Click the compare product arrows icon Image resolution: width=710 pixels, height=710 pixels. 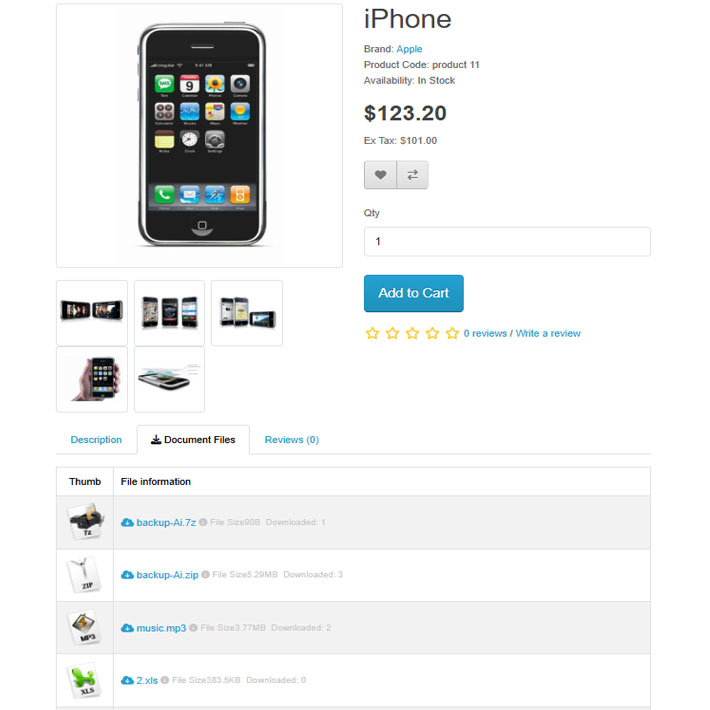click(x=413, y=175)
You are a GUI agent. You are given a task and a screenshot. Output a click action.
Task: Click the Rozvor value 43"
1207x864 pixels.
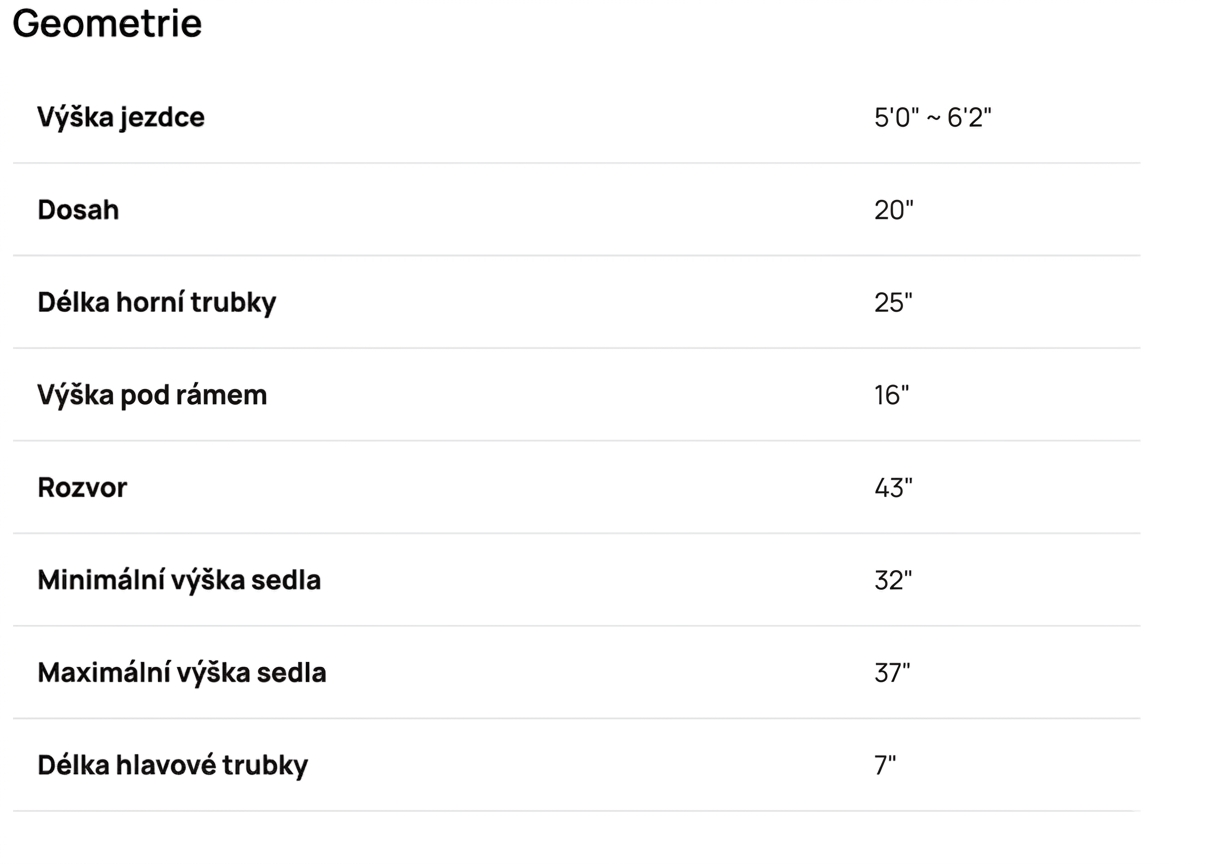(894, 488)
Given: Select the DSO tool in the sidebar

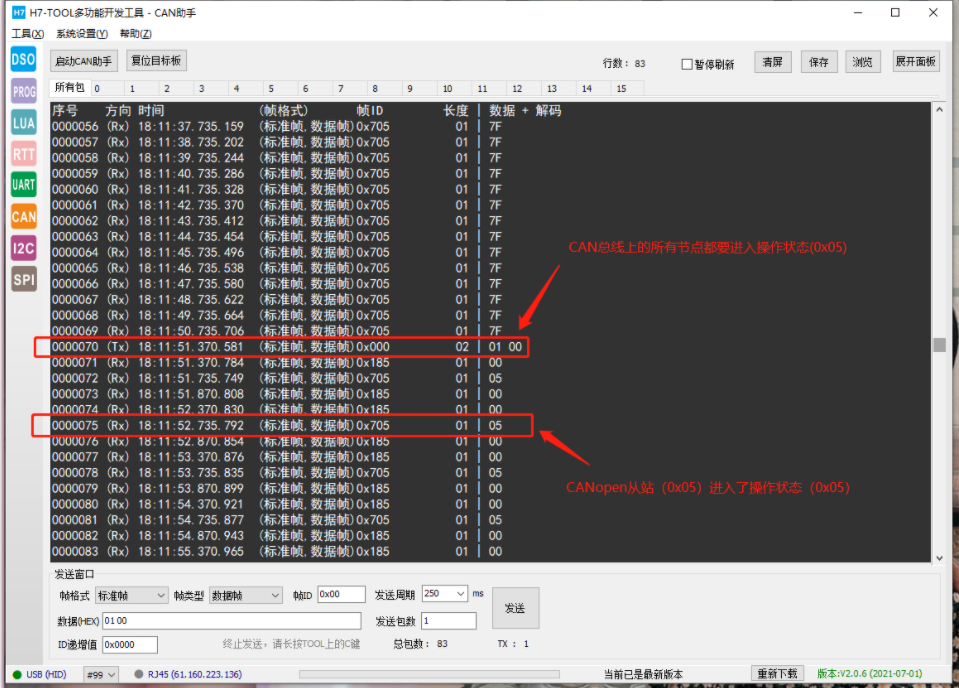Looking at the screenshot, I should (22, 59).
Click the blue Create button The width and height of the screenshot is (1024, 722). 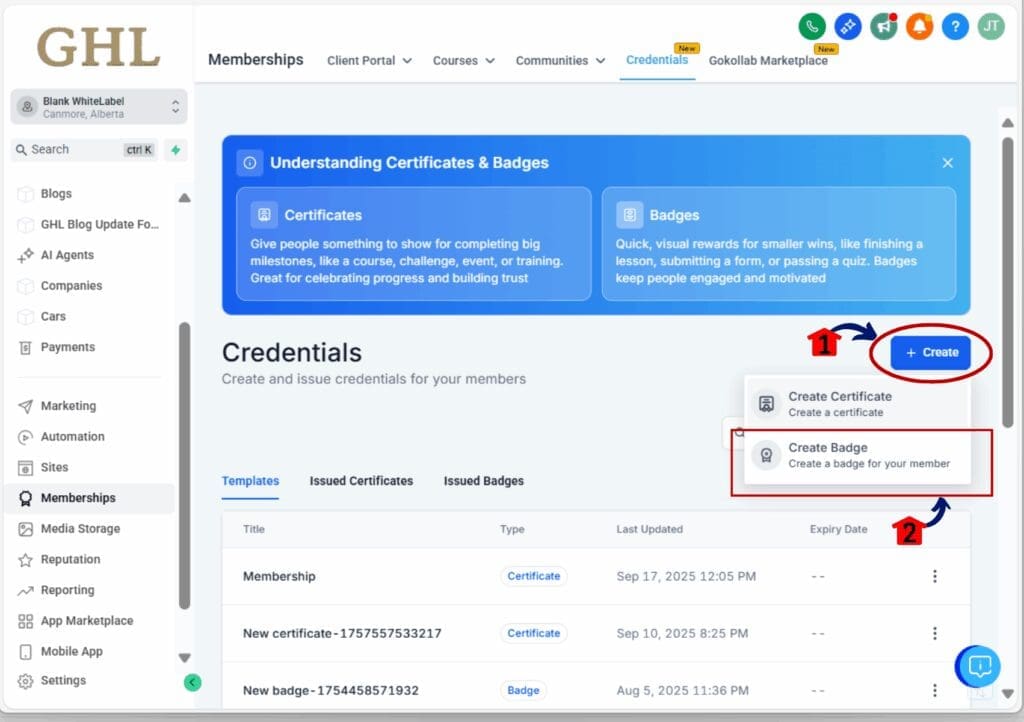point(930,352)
- - -
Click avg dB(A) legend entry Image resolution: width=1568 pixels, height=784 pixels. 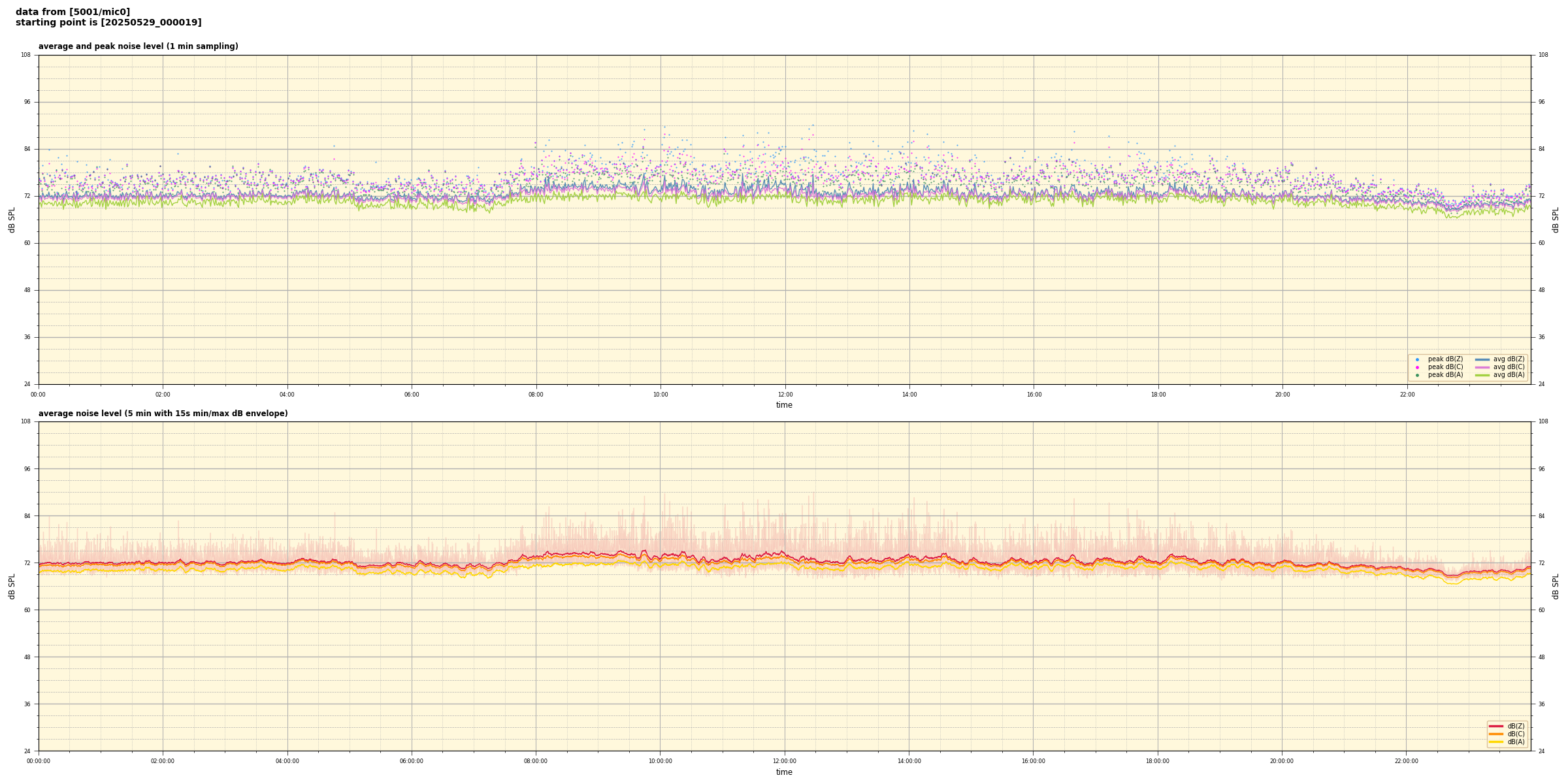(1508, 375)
- - -
Problem description — Please set down the listing from the line with "You are a GUI" to the line with "Looking at the screenshot, I should (22, 59).", both lines included, reproducing each line word for word and leaving out the pictures.

Full response —
You are a GUI agent. You are given a task and a screenshot. Output a click action.
Task: Click the Rozvor value 43"
1207x864 pixels.
(894, 488)
Given: Select the DSO tool in the sidebar

Looking at the screenshot, I should (22, 59).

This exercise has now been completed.